The History of Rock and Roll


Allie Perry, Global News Editor

       Ask any teen his or her favorite musical genre, and one would receive many different answers: HipHop, Pop, Rap, Country, Screamo Punk, Alternative, Metal, and Rock. Lots of choices, right?  However, according to most sources, “Rock is. . . popular music’s home base. Everyone, even those who aren’t rock fans, know at least one rock song. Many of the great mass appeal artists are rock based…”

        How many of you know the history of this precedent setting, groundbreaking form of music?  Rock and Roll is not just one genre, but is made up of the main three genres found in American culture at the beginning of the music insurgence: Pop, Country, and Blues.  In the 50’s, before rock was born, music was more class conscious.  Most mainstream music that the middle and upper class teens would listen to (i.e. Frank Sinatra), fell under the category of pop.  Lower class Americans and working farmers preferred country, and gospel and the blues became the representation of black culture in America. Rock and Roll really took off in the late 50’s when teens wanted to rebel, so they created a genre of their own, which is a fusion of all the previous forms.

          According to sources, Elvis Presley was one of the first and most well-known rock and rollers of the time. Elvis really appealed to the kids, but he appalled the parents with his gyrations. Elvis was rebellion at its finest. Only when he was drafted in the war and quit music to serve his country did Elvis become popular with adults. Other artists like Bill Haley and Buddy Holly had short but very impactful careers. With hits like “Rock around the Clock”, “That’ll be the Day”, and “Peggy Sue”, these artists shaped the future of Rock and Roll.

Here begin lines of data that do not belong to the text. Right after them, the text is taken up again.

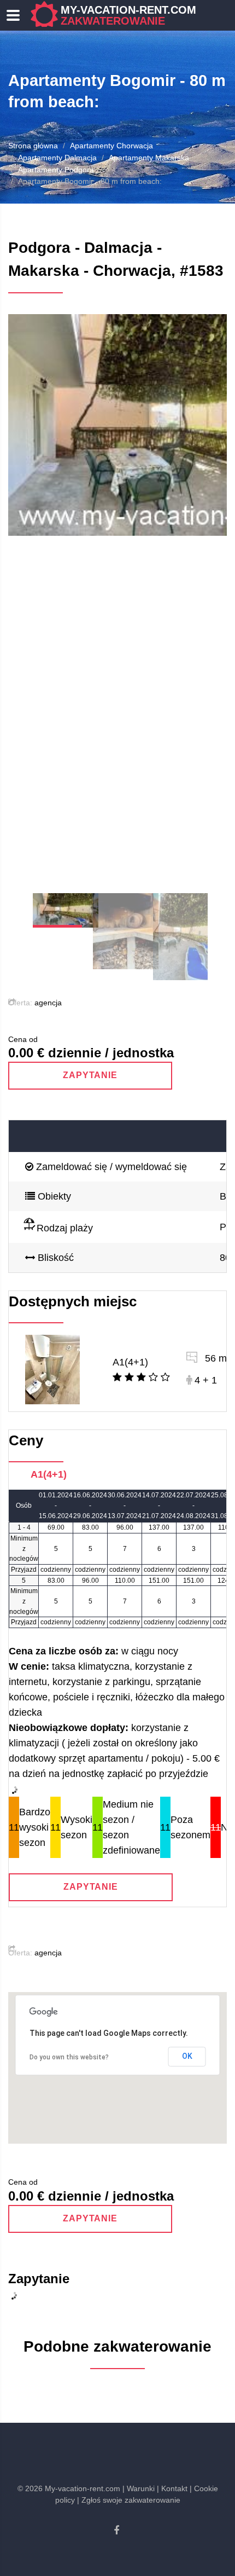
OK (187, 2056)
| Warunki (138, 2488)
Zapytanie (90, 1075)
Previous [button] (30, 595)
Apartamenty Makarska (149, 157)
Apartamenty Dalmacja (57, 157)
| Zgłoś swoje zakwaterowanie (128, 2500)
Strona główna (33, 145)
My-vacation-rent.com (128, 15)
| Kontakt (172, 2488)
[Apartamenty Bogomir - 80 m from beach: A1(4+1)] (52, 1369)
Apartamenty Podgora (56, 169)
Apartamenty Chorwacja (111, 145)
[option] (117, 425)
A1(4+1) (130, 1362)
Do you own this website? (69, 2057)
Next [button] (205, 595)
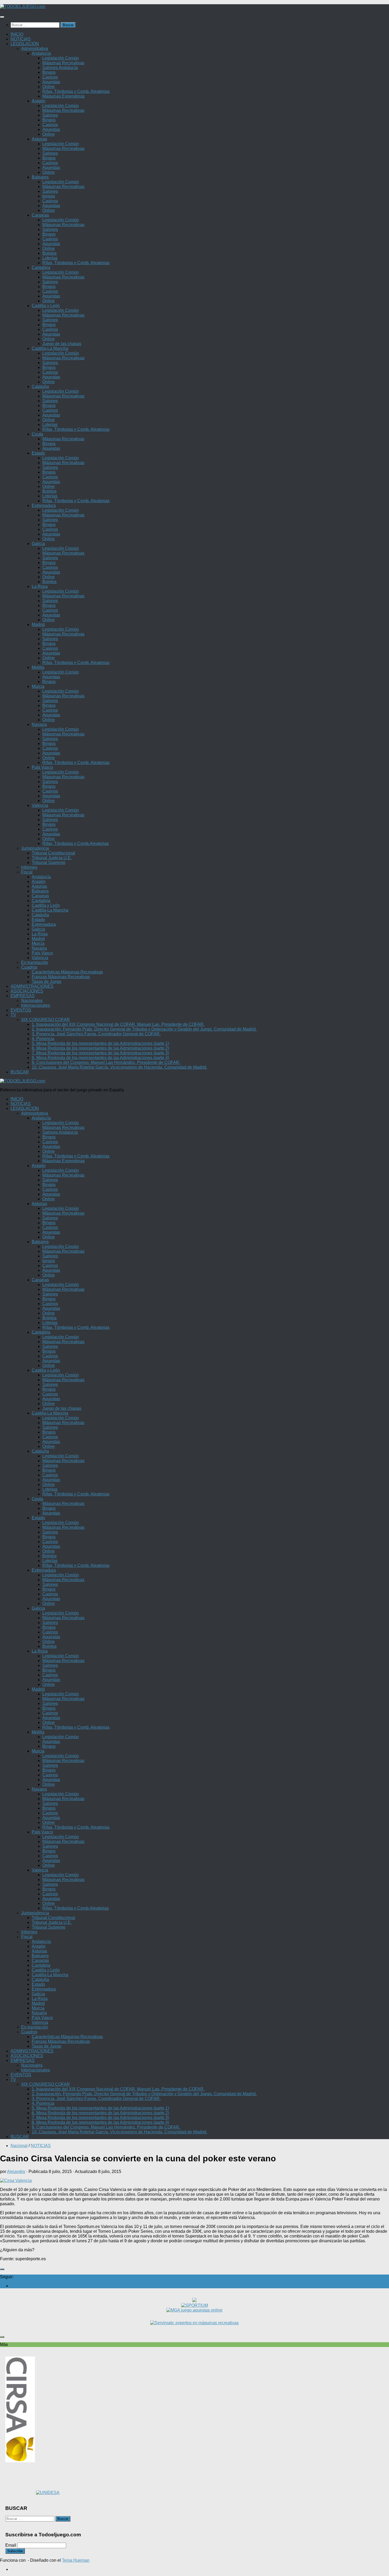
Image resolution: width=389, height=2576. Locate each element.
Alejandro (16, 2171)
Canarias (40, 215)
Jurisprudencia (35, 848)
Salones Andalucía (60, 67)
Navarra (39, 724)
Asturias (39, 139)
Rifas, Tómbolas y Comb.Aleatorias (75, 843)
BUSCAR (20, 1072)
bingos (48, 196)
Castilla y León (46, 305)
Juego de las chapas (61, 343)
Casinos (50, 77)
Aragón (39, 101)
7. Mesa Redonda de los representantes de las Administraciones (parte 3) (100, 1053)
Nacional (19, 2145)
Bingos (49, 72)
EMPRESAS (23, 996)
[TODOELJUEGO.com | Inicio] (22, 6)
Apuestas (51, 82)
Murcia (38, 686)
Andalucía (41, 53)
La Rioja (40, 586)
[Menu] (2, 17)
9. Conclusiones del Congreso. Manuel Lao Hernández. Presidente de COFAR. (106, 1062)
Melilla (38, 667)
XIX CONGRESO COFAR (45, 1019)
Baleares (40, 177)
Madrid (38, 624)
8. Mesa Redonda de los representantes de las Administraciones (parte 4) (100, 1057)
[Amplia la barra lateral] (2, 2269)
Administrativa (34, 48)
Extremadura (44, 505)
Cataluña (40, 386)
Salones (50, 115)
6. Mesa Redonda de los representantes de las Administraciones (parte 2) (100, 1048)
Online (48, 86)
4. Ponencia (43, 1038)
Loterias (49, 424)
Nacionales (32, 1000)
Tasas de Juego (46, 981)
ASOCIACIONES (27, 991)
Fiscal (27, 872)
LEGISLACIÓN (25, 44)
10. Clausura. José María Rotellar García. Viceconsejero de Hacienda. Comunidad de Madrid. (119, 1067)
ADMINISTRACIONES (32, 986)
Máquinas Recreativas (63, 63)
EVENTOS (21, 1010)
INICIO (17, 34)
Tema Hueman (75, 2560)
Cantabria (41, 267)
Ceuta (37, 434)
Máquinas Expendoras (63, 96)
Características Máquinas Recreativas (67, 972)
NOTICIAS (21, 39)
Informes (29, 867)
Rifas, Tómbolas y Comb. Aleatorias (76, 91)
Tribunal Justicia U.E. (52, 857)
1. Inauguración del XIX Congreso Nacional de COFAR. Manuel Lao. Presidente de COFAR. (118, 1024)
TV (13, 1015)
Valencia (40, 805)
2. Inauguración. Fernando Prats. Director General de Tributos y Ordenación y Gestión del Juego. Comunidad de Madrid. (144, 1029)
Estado (38, 453)
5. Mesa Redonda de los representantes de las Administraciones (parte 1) (100, 1043)
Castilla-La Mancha (50, 348)
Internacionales (35, 1005)
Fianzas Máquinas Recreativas (61, 976)
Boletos (49, 253)
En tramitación (34, 962)
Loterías (49, 258)
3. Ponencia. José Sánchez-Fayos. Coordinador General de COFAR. (96, 1034)
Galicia (38, 543)
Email (10, 2545)
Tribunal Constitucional (53, 853)
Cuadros (29, 967)
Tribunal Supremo (48, 862)
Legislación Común (60, 58)
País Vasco (42, 767)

         After the death of Buddy Holly in 1959, the 60’s brought a new musical culture that branched off Rock and Roll, thanks to a shaggy-haired British foursome named John, Paul, George and Ringo, who created Beatlemania. With the Beatles rising to popularity in America, so did the anti Vietnam War and psychedelic movement. Artists like Janis Joplin, Bob Dylan, Jimi Hendrix, and the Grateful Dead moved front and center as representatives of the peaceful, anti-war, psychedelic movement.  This is the movement that brought the country Woodstock and the summer of love, and then the infamous Mick Jagger as music entered the 70’s. This period marked the peak of Rock and Roll. WIth bands like Led Zeppelin, Pink Floyd, Lynyrd Skynyrd, The Who, The Eagles, Black Sabbath, Kiss and The Rolling Stones, rock became an entrenched and secure genre. The 80’s birthed MTV, and artists like Queen, Bon Jovi, Guns and Roses, Van Halen and Aerosmith.

    From this point forward, Rock has evolved into many different forms, but is still a respected genre today, although not technically a frontrunner. A popular form of music today is known as “Electro Music”, and most students at Hubbard High School are very familiar with this genre through artists like the Chainsmokers, Greenday, and Major Lazer. When asked about how electro music came from Rock and Roll, senior Harrison Cover explained, “EDM and other electro music would not have been around without the experimentation of the Beatles. Bands like Skrillex would be nonexistent.” Another senior, Corrine Teaberry was asked about her favorite band, and she replied, “The Chainsmokers are my favorite band. It’s hard to believe their roots came from Rock and Roll.”  Yes, the genre of Rock and Roll has had a rich history in the United States and has influenced the music of many other international cultures just as much as it has influenced ours.